Effects of the FSP Intervention
The mixed-model regression analyses indicated that there was a marginally significant effect of the FSP intervention on KTEA reading performance in the overall sample (B = 1.160, p = .081) but no significant effects for boys or for girls in the stratified analyses (see means for the full sample and by gender in Table 2 and regression results in Table 3). There was a significant effect on KTEA math performance in the overall sample (B = 2.001, p < .05) and a marginally significant effect for the boys (B = 2.530, p = .059). There were no significant effects of the FSP intervention on teacher-rated academic performance in Grades 6–12. Furthermore, there were no statistically significant effects of the FSP intervention on special education service use, high school graduation, or college attendance (see percentages in Table 2 and regression results in Table 4).
Discussion
In the current study, we used a randomized controlled trial design to examine the effects of two preventive interventions implemented in first grade on academic outcomes through age 19 in a sample of urban children.
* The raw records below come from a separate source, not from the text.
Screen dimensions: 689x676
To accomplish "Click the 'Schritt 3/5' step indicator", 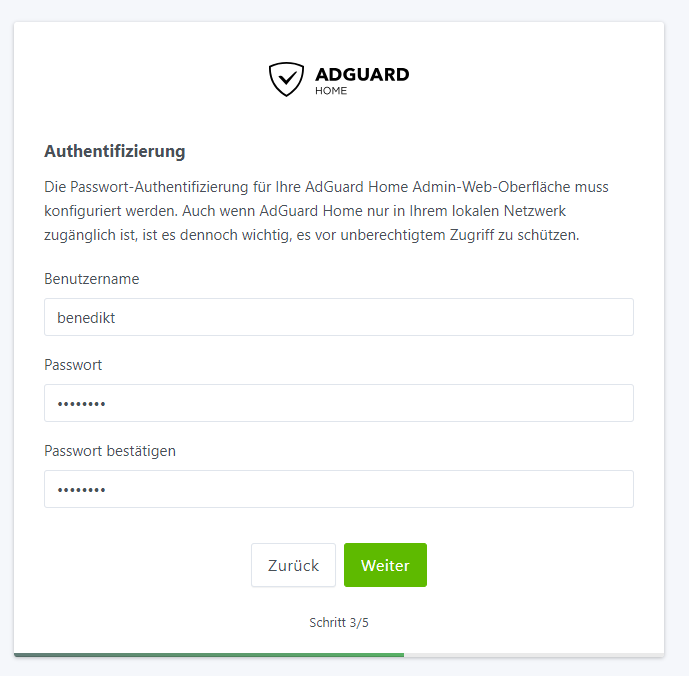I will (339, 623).
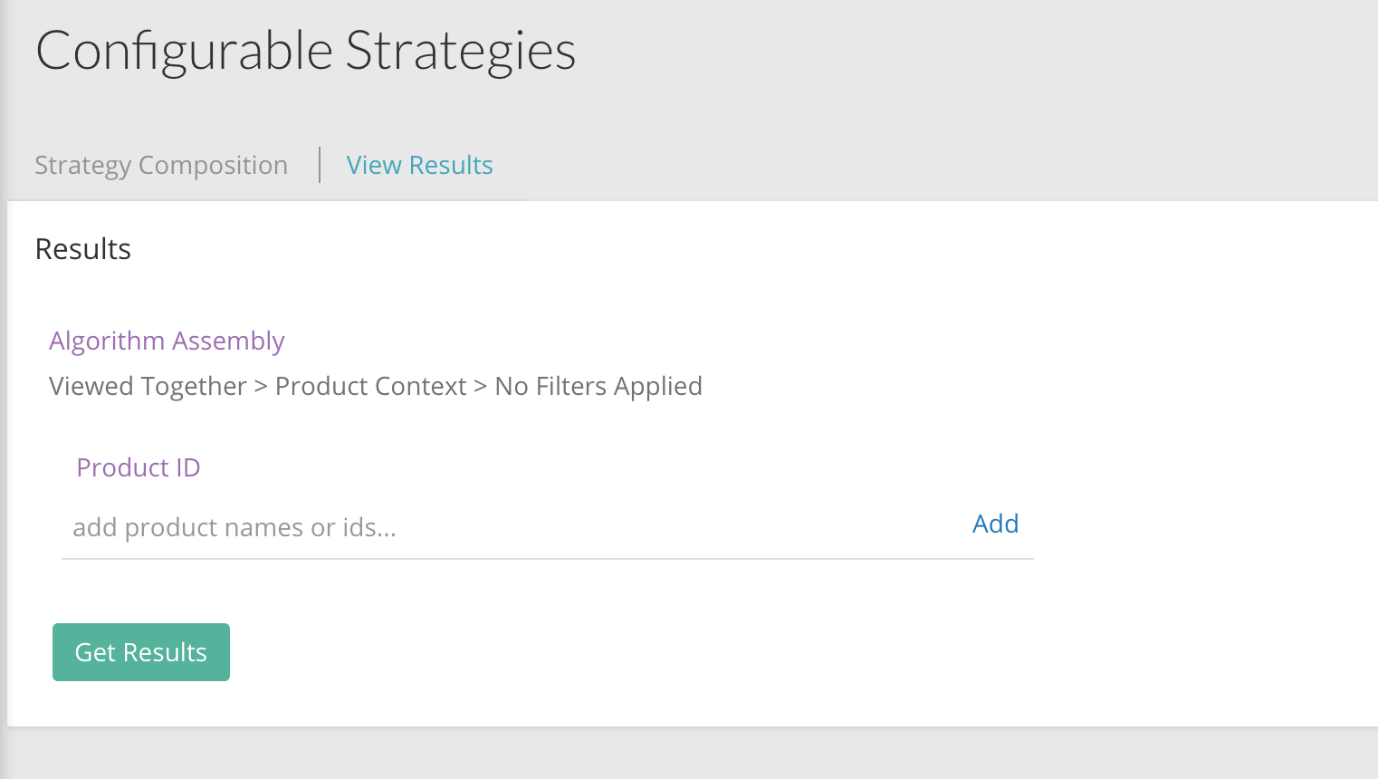Select the Results section heading
This screenshot has width=1378, height=779.
(83, 249)
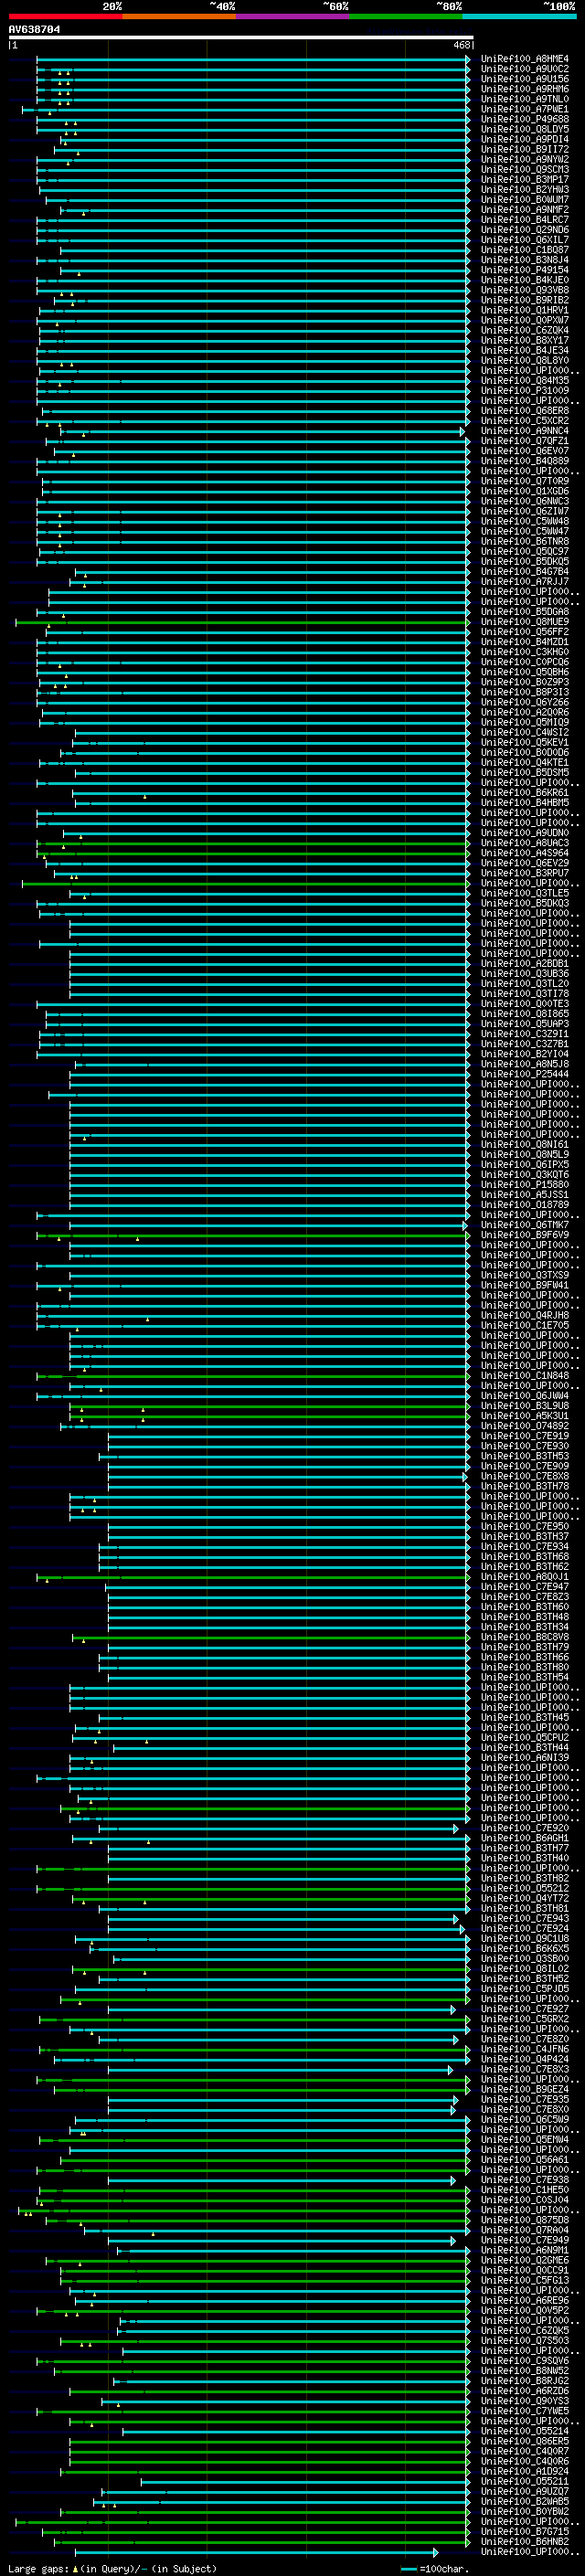This screenshot has width=585, height=2576.
Task: Click the purple ~60% identity color segment
Action: click(x=293, y=16)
When we controlled for academic readiness in the fall of first grade, the longitudinal analyses indicated that the CC intervention, which comprised the Good Behavior Game and an enhanced academic curriculum, was associated with significant improvements in reading and general academic achievement, high school graduation, and college attendance, as well as with reductions in special education service use. The effect sizes of the CC intervention (as indicated by the Cohen’s d and odds ratios) are well within the practical significance range according to Lipsey (1998) and are in the small-to-moderate range according to Cohen (1992). The effect sizes varied somewhat by gender, such that the effects tended to be greatest in the overall sample and for boys, whereas the only significant effect among girls was on high school graduation.
Although the overall effects of the CC intervention were significant for several outcomes, the stratified analyses indicated that many of the intervention effect sizes were larger for boys than for girls. It is possible that the targets of the CC intervention (e.g., impulsive and disruptive behavior, academic focus) were more relevant to long-term academic performance for boys than for girls. Alternatively, as noted in a previous study on the outcomes in elementary school, girls tended to display more shy behavior than did boys, whereas boys were at greater risk for displaying externalizing behavior problems (Ialongo et al., 1999). Therefore, it seems plausible that poorly achieving girls receive less attention from teachers than do poorly achieving boys. Researchers should examine these gender differences in greater detail to discern whether elements of the program could be modified or enhanced to address proximal factors associated with girls’ long-term academic performance.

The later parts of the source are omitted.